» Written problem:
Rewrite the items from the line containing "Task: Deselect the" through the line containing "point(354,246)", changing "Delete rows" to "Insert rows" and leaving everything else as it is.

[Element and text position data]
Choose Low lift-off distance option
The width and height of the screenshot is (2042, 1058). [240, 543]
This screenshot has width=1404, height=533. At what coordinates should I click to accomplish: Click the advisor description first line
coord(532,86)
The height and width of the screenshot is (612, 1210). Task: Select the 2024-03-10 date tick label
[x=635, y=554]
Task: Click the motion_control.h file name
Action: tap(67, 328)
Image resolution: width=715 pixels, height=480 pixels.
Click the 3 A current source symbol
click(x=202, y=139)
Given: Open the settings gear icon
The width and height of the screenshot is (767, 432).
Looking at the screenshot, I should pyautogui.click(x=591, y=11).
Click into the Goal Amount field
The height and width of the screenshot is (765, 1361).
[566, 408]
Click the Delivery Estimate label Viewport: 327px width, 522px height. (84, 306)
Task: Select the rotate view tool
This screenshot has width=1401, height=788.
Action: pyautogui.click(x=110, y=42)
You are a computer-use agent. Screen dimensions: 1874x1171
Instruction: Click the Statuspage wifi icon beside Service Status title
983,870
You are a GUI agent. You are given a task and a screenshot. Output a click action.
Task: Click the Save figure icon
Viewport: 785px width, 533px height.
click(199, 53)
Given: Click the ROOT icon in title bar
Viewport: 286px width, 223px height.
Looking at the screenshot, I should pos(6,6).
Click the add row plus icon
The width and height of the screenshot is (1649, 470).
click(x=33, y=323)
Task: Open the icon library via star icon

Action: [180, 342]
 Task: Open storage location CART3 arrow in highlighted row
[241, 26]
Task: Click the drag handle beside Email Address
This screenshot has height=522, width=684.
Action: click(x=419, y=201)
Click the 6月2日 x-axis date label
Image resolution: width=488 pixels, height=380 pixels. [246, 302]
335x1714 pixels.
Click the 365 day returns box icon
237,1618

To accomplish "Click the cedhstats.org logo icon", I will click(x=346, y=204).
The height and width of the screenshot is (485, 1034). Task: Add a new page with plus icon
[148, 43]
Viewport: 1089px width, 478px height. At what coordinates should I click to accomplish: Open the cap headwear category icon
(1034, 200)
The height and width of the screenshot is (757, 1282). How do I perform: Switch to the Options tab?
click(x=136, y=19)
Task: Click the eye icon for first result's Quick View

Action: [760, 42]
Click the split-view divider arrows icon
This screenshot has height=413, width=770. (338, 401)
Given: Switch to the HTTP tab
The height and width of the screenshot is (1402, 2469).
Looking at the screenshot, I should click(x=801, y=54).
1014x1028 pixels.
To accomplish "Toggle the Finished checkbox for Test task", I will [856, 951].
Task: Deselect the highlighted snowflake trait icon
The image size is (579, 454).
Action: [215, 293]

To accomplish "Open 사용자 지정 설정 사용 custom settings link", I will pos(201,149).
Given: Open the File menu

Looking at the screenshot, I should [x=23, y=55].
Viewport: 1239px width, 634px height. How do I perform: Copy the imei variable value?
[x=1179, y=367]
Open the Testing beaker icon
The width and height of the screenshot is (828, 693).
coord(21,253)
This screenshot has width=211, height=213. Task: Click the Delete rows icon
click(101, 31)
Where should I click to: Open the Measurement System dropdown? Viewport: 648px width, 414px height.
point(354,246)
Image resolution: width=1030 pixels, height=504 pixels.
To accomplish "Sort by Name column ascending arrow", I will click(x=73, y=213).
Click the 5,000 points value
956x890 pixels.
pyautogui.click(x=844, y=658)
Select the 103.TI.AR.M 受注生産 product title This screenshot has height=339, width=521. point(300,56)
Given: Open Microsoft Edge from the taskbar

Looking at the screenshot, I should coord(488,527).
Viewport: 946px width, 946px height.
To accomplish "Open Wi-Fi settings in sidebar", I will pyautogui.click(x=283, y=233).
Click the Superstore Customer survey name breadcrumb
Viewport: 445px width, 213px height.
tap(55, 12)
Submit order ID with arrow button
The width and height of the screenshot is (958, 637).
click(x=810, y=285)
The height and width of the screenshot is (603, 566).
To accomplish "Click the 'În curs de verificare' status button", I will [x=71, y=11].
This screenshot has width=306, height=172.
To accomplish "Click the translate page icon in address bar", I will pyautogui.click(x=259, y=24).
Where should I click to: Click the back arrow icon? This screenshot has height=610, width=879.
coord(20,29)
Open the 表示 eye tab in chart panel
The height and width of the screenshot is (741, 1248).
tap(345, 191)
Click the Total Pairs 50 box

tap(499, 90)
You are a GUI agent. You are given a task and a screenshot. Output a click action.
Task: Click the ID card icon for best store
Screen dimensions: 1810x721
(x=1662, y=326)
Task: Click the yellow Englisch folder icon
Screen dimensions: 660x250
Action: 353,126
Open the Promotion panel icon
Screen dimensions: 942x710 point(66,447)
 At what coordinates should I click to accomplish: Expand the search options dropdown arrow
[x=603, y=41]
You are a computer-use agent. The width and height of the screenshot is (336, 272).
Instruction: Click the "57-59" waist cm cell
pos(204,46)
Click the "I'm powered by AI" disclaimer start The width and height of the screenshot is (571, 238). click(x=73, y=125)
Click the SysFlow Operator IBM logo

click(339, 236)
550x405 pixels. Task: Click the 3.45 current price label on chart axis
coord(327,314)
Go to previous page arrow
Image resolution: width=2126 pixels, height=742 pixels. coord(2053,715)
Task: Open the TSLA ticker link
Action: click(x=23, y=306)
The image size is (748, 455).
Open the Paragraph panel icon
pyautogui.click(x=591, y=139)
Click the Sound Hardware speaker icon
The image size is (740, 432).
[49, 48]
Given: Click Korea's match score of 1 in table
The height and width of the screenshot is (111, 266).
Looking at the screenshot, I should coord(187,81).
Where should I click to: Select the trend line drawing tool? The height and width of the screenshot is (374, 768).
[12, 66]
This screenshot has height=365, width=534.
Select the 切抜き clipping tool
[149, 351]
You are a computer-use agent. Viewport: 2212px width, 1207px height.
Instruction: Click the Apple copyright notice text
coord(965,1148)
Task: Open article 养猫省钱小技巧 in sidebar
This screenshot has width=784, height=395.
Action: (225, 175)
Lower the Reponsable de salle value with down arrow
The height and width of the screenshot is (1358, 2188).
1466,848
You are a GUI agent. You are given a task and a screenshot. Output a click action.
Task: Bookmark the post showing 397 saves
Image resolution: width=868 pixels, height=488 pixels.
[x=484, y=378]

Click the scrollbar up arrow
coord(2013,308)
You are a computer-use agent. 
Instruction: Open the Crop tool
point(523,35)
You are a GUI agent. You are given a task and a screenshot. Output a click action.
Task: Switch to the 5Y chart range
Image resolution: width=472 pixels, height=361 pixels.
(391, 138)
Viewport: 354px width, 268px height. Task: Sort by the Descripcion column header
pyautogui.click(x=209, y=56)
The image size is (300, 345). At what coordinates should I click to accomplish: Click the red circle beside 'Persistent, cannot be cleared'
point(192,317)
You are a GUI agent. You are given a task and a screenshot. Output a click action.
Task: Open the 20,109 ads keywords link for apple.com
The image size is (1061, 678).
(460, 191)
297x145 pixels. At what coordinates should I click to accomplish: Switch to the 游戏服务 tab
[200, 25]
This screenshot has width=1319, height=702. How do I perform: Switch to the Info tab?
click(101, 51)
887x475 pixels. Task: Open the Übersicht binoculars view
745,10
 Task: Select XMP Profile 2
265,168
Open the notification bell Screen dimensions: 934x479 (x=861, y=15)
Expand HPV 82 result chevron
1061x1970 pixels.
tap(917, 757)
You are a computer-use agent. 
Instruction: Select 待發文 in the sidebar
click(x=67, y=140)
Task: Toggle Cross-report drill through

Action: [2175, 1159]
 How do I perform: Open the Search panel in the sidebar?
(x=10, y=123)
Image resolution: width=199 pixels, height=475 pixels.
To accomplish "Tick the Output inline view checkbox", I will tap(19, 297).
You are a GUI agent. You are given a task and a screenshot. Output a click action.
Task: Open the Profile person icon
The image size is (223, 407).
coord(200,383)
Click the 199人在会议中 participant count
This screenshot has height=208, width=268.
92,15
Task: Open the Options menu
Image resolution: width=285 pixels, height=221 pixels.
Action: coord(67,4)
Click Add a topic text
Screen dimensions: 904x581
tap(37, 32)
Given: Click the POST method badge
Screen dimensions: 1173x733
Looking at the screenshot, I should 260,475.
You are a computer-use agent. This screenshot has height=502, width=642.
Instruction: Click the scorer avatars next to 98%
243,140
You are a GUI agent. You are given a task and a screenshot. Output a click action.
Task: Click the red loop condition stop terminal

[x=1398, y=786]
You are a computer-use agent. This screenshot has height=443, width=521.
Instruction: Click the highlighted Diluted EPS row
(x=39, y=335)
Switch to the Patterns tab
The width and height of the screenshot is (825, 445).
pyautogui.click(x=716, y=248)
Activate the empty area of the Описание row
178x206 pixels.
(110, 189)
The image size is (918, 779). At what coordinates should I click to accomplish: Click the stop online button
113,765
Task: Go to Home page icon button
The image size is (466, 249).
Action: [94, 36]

» Answer to this exercise:
Task: Deselect the highlighted snowflake trait icon
The image size is (579, 454).
Action: [215, 293]

To accomplish "Open 사용자 지정 설정 사용 custom settings link", I will pos(201,149).
Given: Open the File menu

Looking at the screenshot, I should [x=23, y=55].
Viewport: 1239px width, 634px height. How do I perform: Copy the imei variable value?
[x=1179, y=367]
Open the Testing beaker icon
The width and height of the screenshot is (828, 693).
coord(21,253)
This screenshot has width=211, height=213. Task: Click the Insert rows icon
click(101, 31)
Where should I click to: Open the Measurement System dropdown? Viewport: 648px width, 414px height.
point(354,246)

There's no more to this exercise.